● Exercise directions:
Report only the number of lines in the material below that contain the string "what".
========
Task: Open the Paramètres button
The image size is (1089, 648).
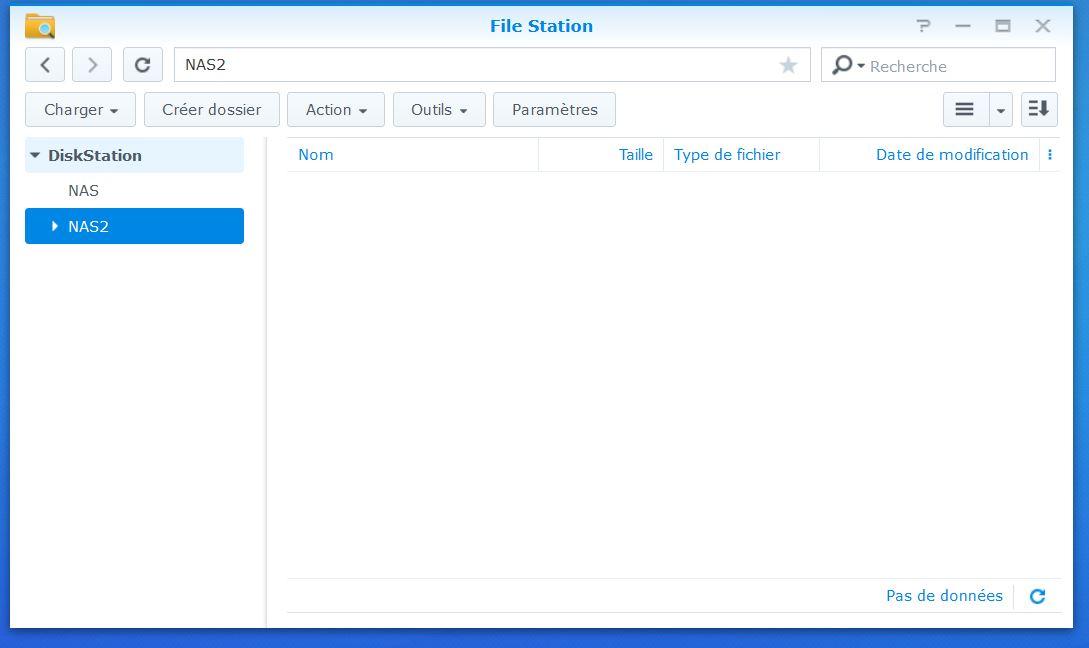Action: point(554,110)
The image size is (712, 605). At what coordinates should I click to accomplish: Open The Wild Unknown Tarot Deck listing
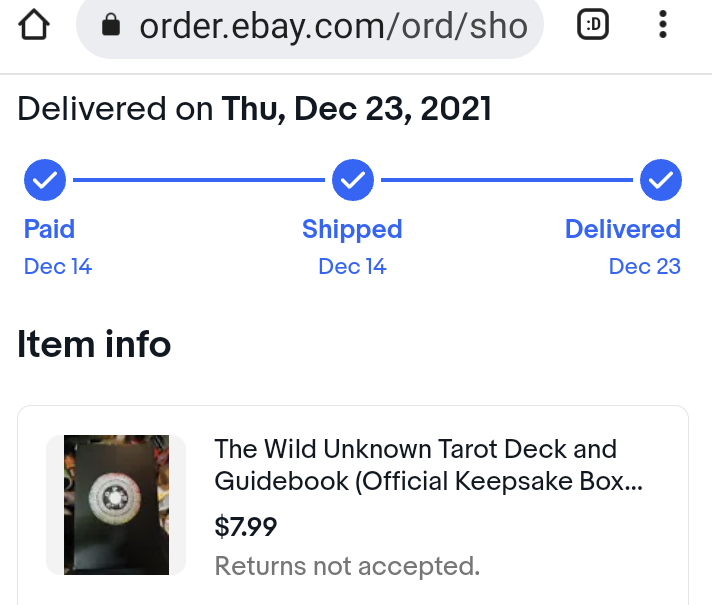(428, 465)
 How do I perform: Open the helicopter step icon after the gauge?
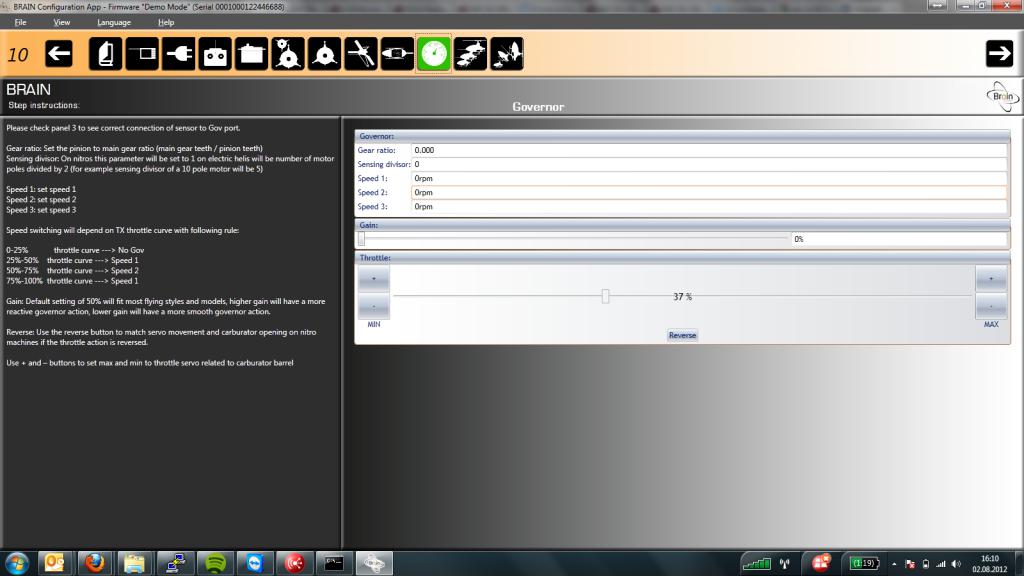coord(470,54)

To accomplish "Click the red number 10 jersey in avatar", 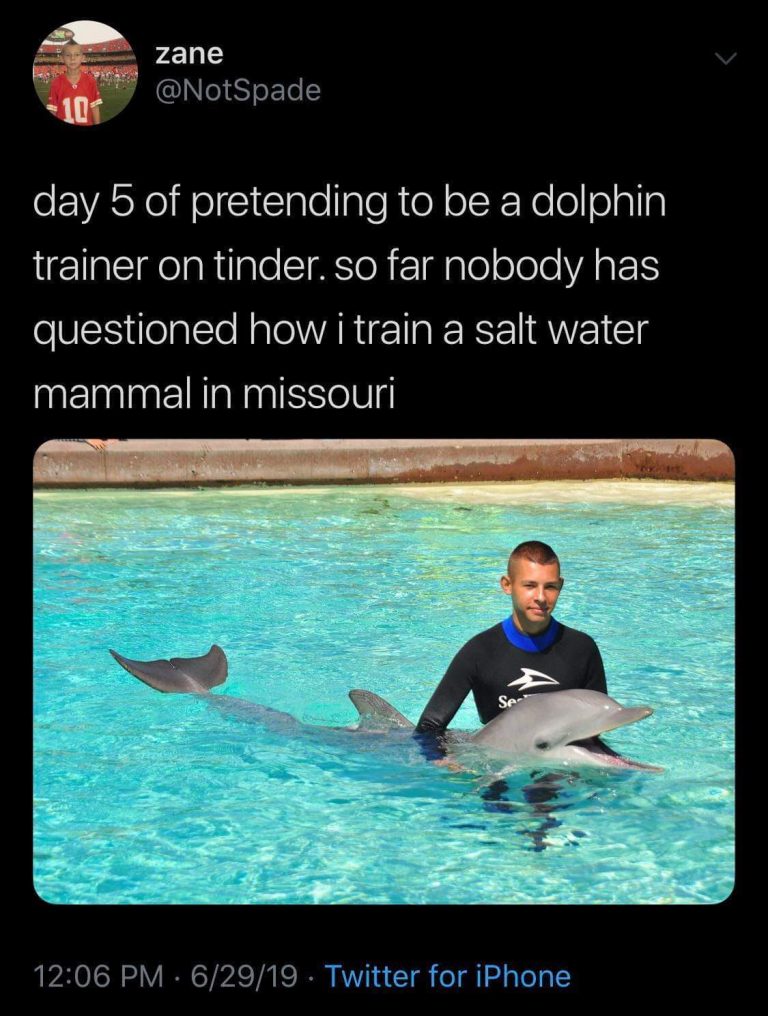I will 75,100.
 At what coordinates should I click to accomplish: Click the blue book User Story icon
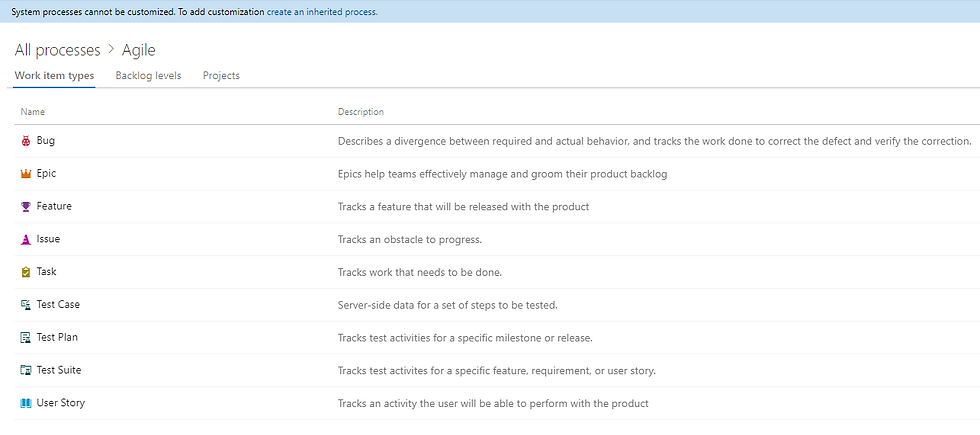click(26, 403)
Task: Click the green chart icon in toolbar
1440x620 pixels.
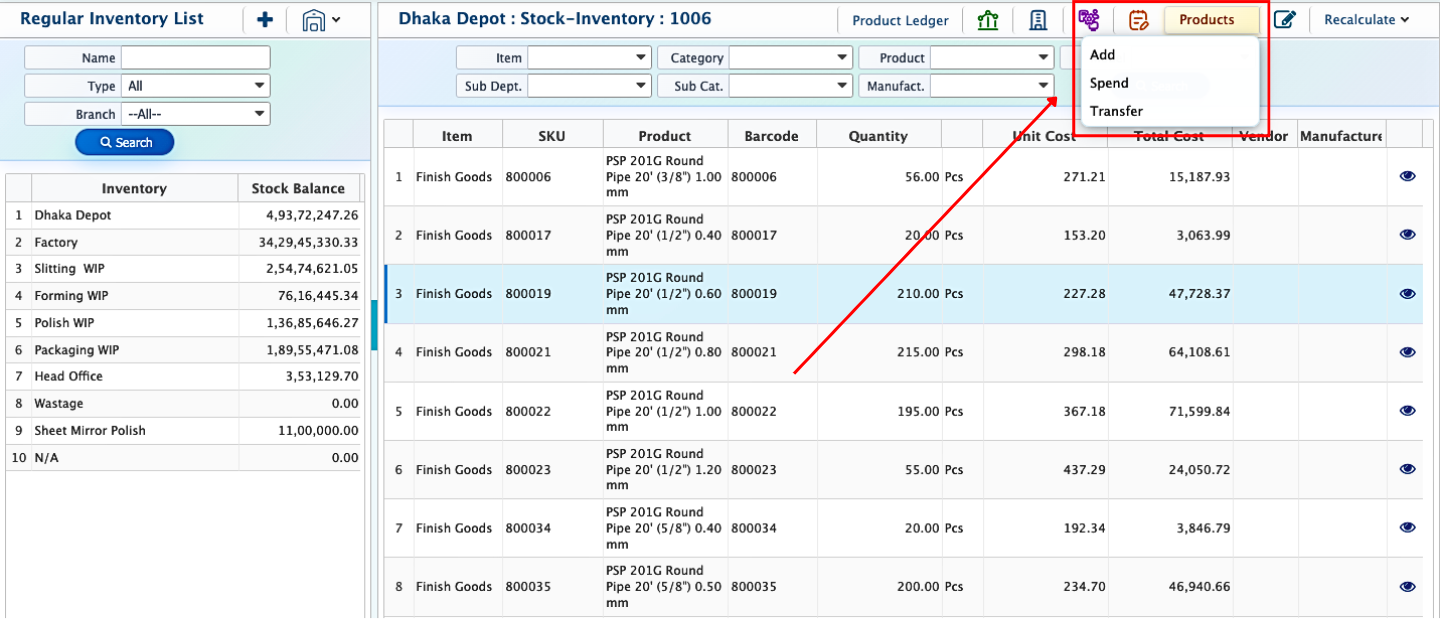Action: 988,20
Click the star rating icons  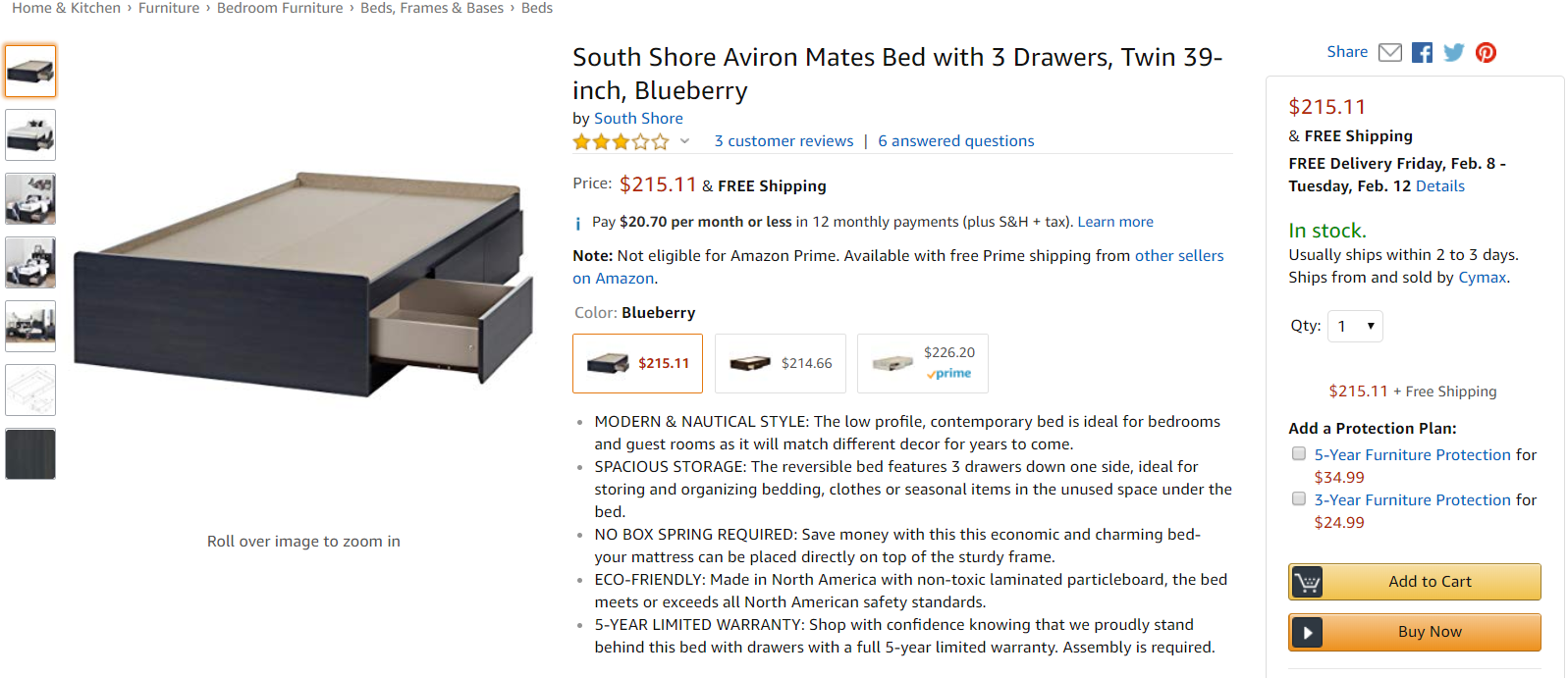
========
● Solution for this exercise:
2